Kallet | Harper

Kallet | Harper
August 26, 2023 Kallet Marilyn

Lost

 

When my friends lost their baby, I
felt a kick

 

in my gut. “This is not
about you,” the poem warned.

 

“But my past!” I cried.
“Not you,” poem scowled.

 

Now that we’re being honest,
what the hell?

 

I had to be vacuumed
twice

 

for one body.
We didn’t talk.

 

Never said
“baby.”

 

Until
now.

 

 

I first met Deborah Harper at Rutgers, where we were grad students in Comparative Literature. She was in her first year, and I was finishing classes, on my way to teaching at Hobart & William Smith Colleges. I didn’t really get to know Deborah until much later. For almost a decade, she attended the workshops and poetry residencies that I led in Auvillar, France, for the Virginia Center for the Creative Arts. Poetry was our marvelous meeting place, as we basked in the sun of Southwest France.

 

Deborah Harper Bono is a singer with an amazing voice. She’s a contralto, but sings tenor, mostly, since that’s most often what’s called for. In Auvillar, she led our poetry participants and the villagers in joyful song. In the ancient Chapelle, locals and Americans all sang Leonard Cohen’s “Hallelujah,” under Deborah’s direction. Music dissolved language barriers.
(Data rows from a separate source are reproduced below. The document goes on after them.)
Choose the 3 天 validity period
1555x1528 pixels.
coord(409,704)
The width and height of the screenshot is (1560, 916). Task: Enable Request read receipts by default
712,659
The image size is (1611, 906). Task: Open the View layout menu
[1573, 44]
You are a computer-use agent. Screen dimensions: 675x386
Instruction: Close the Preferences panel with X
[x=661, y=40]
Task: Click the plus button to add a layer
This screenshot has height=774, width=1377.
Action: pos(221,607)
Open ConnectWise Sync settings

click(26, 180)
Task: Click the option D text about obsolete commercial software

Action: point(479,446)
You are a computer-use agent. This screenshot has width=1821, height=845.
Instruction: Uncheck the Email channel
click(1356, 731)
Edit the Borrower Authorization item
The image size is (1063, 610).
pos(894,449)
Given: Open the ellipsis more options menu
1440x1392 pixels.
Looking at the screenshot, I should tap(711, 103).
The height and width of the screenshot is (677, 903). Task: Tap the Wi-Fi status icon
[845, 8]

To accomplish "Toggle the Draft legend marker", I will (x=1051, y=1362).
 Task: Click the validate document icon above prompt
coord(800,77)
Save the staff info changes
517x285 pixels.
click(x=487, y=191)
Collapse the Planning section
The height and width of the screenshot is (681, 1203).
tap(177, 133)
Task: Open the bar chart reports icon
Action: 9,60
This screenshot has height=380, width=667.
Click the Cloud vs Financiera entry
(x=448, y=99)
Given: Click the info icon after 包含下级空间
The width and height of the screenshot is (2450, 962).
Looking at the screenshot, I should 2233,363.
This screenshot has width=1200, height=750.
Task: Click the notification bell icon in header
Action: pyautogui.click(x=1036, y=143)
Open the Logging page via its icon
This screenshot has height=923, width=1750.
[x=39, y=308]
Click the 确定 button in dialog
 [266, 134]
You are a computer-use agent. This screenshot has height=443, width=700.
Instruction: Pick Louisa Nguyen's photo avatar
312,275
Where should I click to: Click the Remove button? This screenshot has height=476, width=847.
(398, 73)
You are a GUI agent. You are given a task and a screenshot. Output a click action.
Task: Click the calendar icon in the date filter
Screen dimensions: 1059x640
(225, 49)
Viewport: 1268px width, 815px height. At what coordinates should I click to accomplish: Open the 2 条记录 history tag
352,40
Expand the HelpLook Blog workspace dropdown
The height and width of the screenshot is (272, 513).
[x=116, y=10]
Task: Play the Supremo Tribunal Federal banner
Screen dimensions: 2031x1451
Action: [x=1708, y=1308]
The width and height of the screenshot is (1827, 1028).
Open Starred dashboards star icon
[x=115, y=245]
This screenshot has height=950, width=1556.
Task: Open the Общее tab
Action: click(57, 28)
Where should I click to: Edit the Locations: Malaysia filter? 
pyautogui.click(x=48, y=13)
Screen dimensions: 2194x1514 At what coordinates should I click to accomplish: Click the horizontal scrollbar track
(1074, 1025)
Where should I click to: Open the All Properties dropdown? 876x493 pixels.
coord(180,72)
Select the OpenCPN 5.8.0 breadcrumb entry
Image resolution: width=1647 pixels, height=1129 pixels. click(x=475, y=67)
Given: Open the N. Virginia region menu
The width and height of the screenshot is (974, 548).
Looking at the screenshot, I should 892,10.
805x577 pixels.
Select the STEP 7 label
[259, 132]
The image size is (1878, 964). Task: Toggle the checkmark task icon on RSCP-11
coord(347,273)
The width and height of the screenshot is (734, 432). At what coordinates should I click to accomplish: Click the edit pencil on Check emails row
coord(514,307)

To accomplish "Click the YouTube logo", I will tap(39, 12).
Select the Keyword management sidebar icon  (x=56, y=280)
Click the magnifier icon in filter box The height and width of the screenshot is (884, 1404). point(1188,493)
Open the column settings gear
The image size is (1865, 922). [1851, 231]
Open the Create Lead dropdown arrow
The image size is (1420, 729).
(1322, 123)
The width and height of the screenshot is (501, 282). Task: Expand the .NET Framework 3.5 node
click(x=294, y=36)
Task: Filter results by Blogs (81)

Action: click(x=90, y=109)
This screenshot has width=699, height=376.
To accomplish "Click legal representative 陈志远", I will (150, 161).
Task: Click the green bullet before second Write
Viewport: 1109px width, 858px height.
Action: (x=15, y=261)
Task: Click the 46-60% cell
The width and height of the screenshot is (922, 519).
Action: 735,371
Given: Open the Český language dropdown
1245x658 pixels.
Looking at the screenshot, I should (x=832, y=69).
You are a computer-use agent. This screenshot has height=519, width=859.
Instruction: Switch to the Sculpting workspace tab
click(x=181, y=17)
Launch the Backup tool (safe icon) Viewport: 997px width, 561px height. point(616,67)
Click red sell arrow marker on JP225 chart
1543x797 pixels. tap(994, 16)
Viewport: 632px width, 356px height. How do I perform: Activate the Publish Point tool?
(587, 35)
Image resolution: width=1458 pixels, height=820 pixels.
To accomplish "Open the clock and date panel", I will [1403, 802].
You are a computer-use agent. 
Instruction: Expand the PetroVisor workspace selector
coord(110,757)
A regular international traveler, Deborah tells me that she’s most proud of her contribution to the London accapella group, the Treblemakers.

 

Over the years, I have watched Deborah’s poetry develop from tentative lines to bold, witty and honest songs. Her expertise as a singer has folded beautifully into the writing of poetry, where rhythm plays such an intrinsic part.

 

Of the recent poems that Deborah has shown me, I selected “Some Days You Wake Up” for its positive title and its upbeat lines that provide a strong counterpart to my weeping in “Lost.” As Ross Gay reminds us in Inciting Joy, (Algonquin, 2022), literature can be about happiness as well as about loss. Indeed, joy can be as complicated as sorrow.

 

The opening lines of Deborah’s poem held me, included me in the “you,” in the confident assertion that the narrator might be “a little stiff, a little anxious…” Ah, our poet knows this reader­­––many readers––too well! Then we are gifted with wit: “the dog peed /in the Bucharest hotel room…” This is all funny and familiar, but also draws our sympathy when the protagonist is “hiding out” and excluded from the friend’s truck. We’re intrigued! Poetry often implies some hiding, some holding back, and then unburdens itself with truth-telling and the gift of a “moment” when we’ll feel alive.

 

The the sun is “dressed up,” and we’re ready for the celebration that is poetry in this well-traveled singer’s voice! I look forward to reading more lyric poetry by talented Deborah Harper Bono.

 

 

 

Marilyn Kallet
July 23, 2023

 

 

Some Days You Wake Up                                                   

 

Maybe you’re a little stiff, a little
anxious, your dreams disquieting — the dog peed
in the Bucharest hotel room where you were hiding out
while the maid tried to roust you, your friend
refused to make room for you in the cab of the truck
that picked the two of you up hitchhiking —
but you wake before the alarm, almost
rested, & dawn unspools in this blinding blazing ribbon
of saffron, fuchsia, as if the sky, its edges faded dusty
blue, had nothing better to do than dress up, wearing the sun
like a jaunty feathered fascinator tucked over one ear,
& whatever happens — this is a moment to be alive.

Marilyn Kallet is Knoxville Poet Laureate, and has published 18 books, including How Our Bodies Learned, The Love That Moves Me, and Packing Light: New and Selected Poems, Black Widow Press. She has translated Paul Eluard’s Last Love Poems and Benjamin Péret’s The Big Game. Dr. Kallet is Professor Emerita at the University of Tennessee. She leads a writing residency for the Virginia Center for the Creative Arts, in Auvillar, France. She has performed her poems across the United States as well as in France and Poland, as a guest of the U.S. Embassy’s “America Presents” program. Her poetry appeared recently in New Letters and is forthcoming in North American Review’s “Open Space,” and in New Voices, an anthology of contemporary voices on antisemitism.